WHAT YOU NEED TO DO → All lines from the one containing "You are a computer-use" to the end of the listing below should be output exactly; omit the pictures.

== == ==

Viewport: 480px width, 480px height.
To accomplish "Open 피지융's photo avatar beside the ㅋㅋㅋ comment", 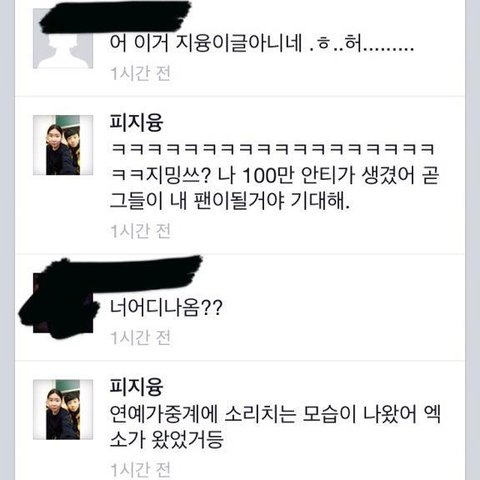I will (x=63, y=145).
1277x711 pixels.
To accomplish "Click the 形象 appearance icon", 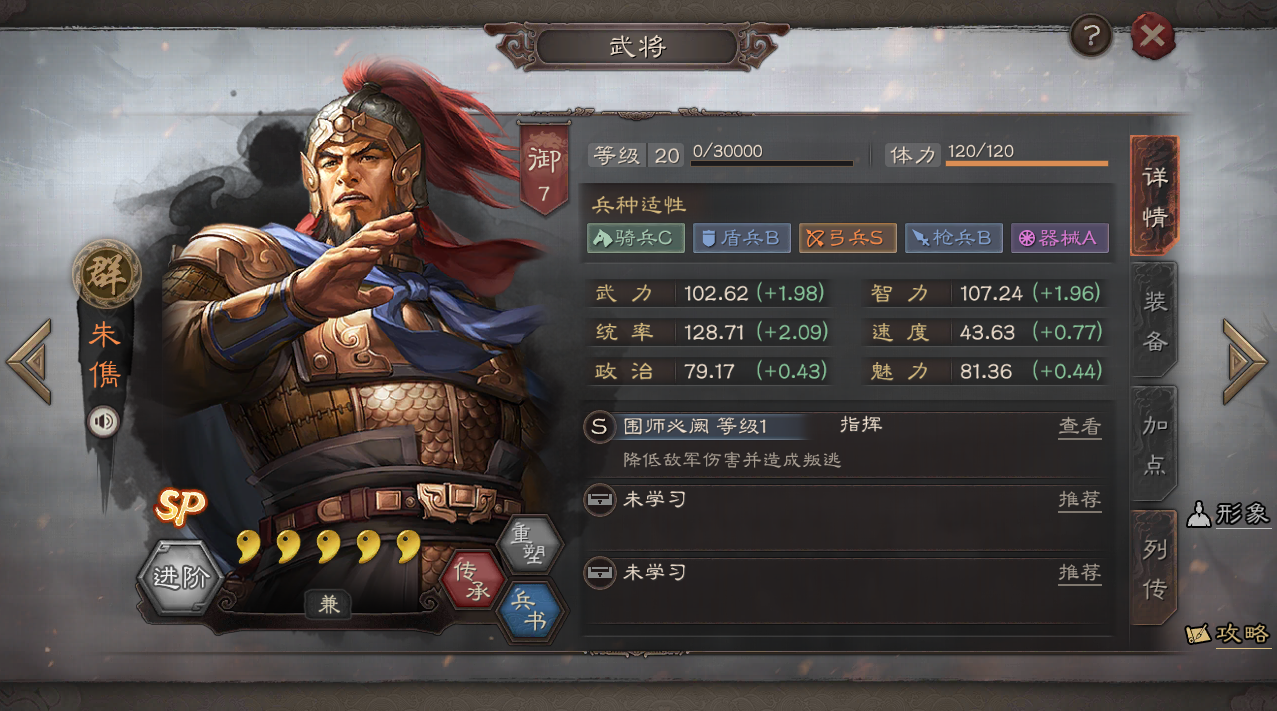I will point(1229,515).
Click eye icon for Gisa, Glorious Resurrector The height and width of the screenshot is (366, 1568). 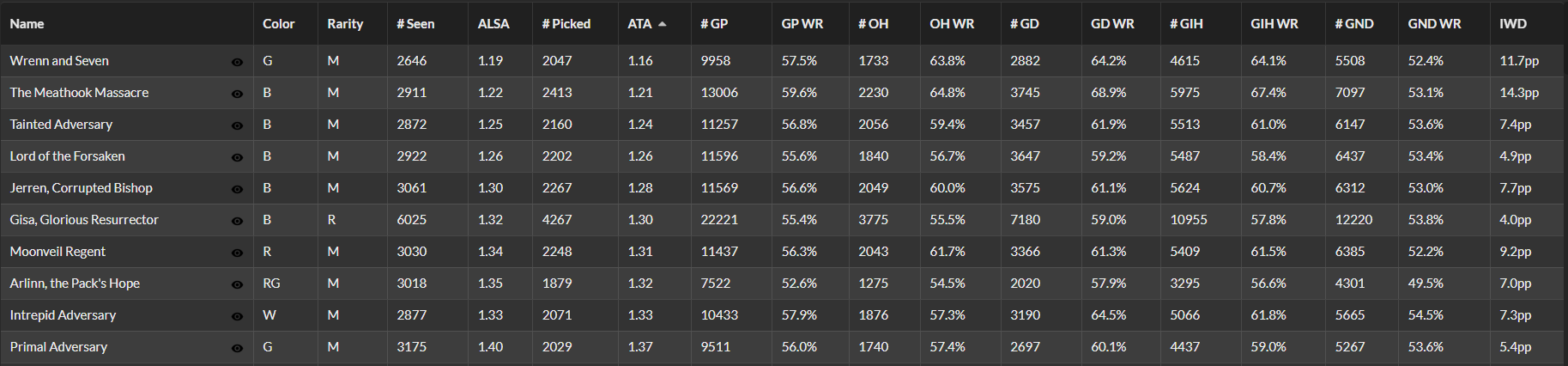pyautogui.click(x=237, y=221)
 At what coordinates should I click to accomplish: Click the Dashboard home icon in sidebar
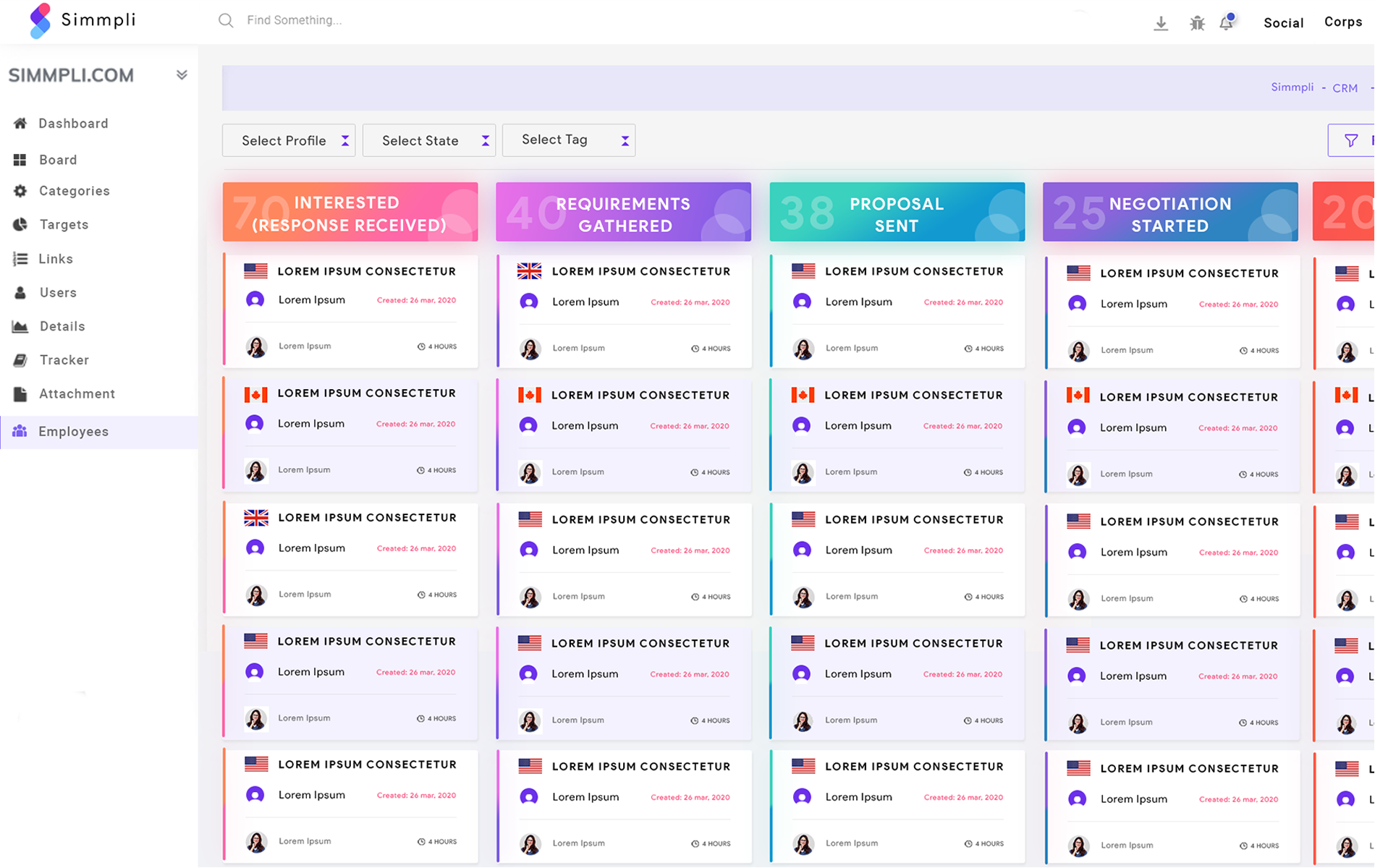pos(20,124)
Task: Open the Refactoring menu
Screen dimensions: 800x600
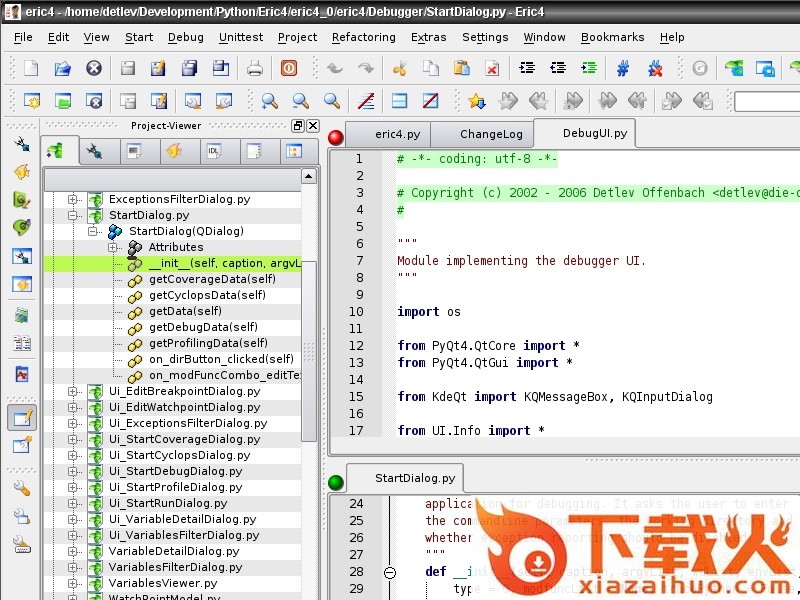Action: click(363, 37)
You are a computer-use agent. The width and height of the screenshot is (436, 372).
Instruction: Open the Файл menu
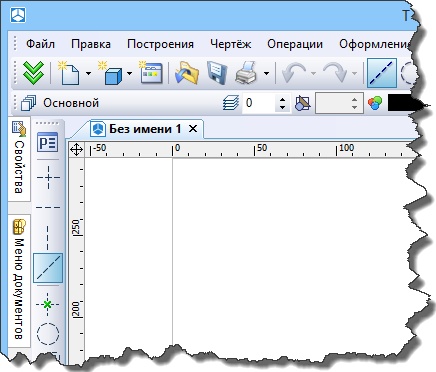click(x=40, y=44)
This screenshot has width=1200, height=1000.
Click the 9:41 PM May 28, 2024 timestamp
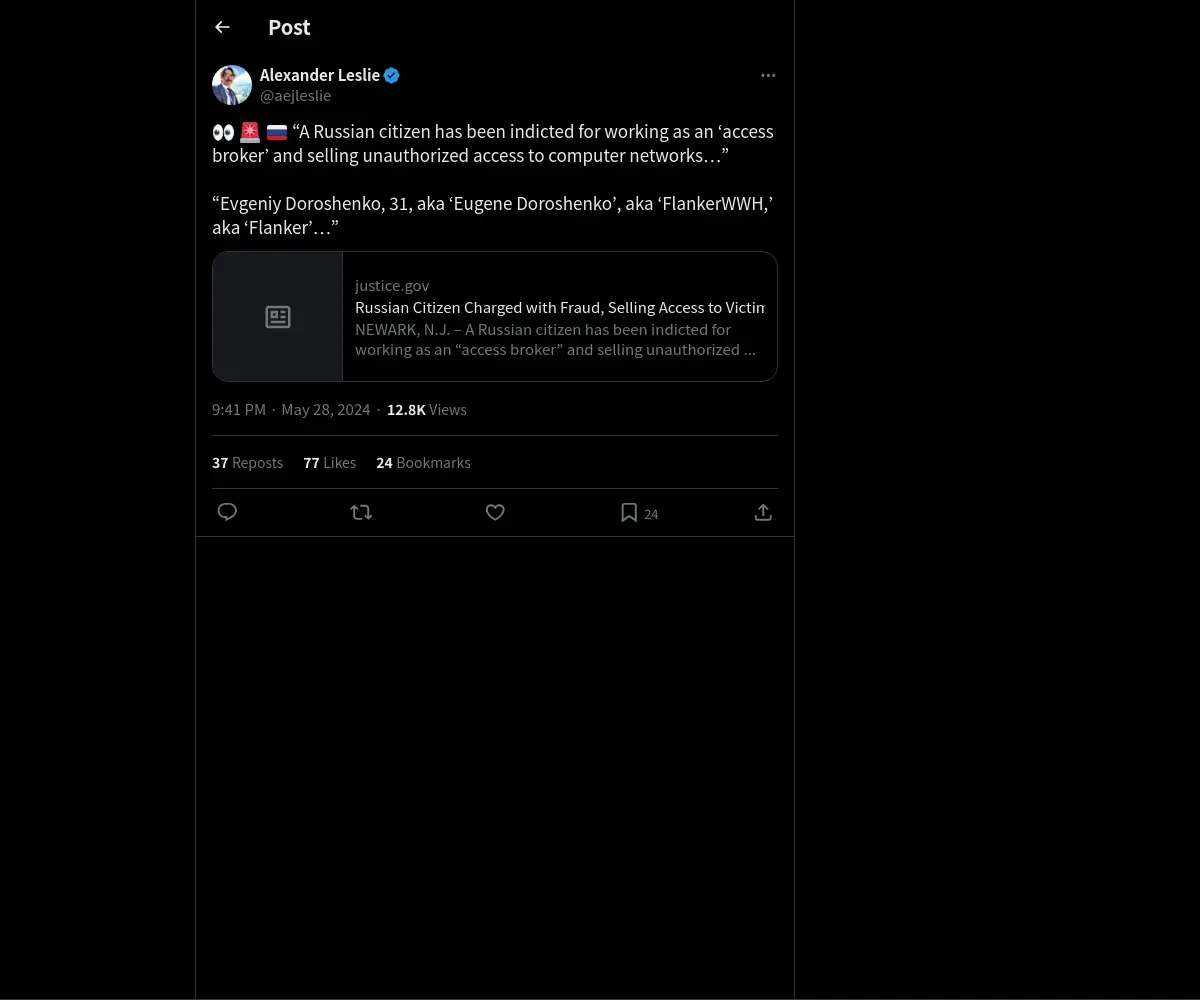click(x=291, y=410)
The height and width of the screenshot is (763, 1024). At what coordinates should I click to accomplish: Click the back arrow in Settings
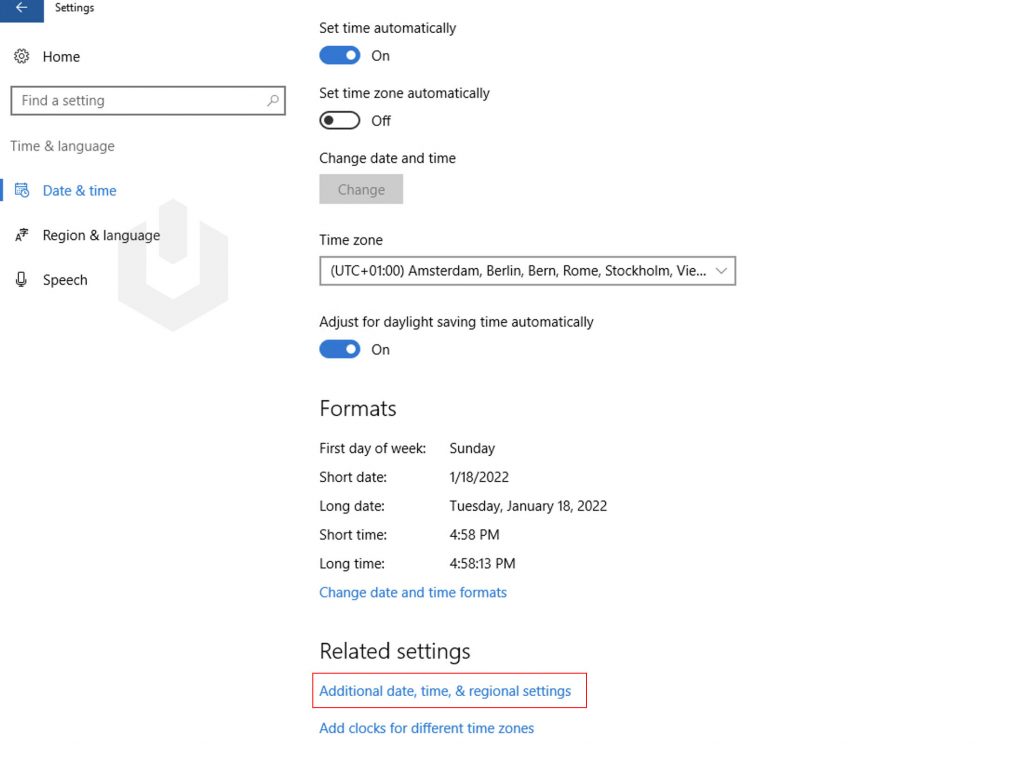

== == ==

SOLUTION TO THE PROBLEM →
You are a computer-use agent. The width and height of the screenshot is (436, 372).
Instruction: Open the Файл menu
click(x=40, y=44)
This screenshot has width=1200, height=1000.
Click the 9:41 PM May 28, 2024 timestamp
click(x=291, y=410)
The height and width of the screenshot is (763, 1024). At what coordinates should I click to accomplish: Click the back arrow in Settings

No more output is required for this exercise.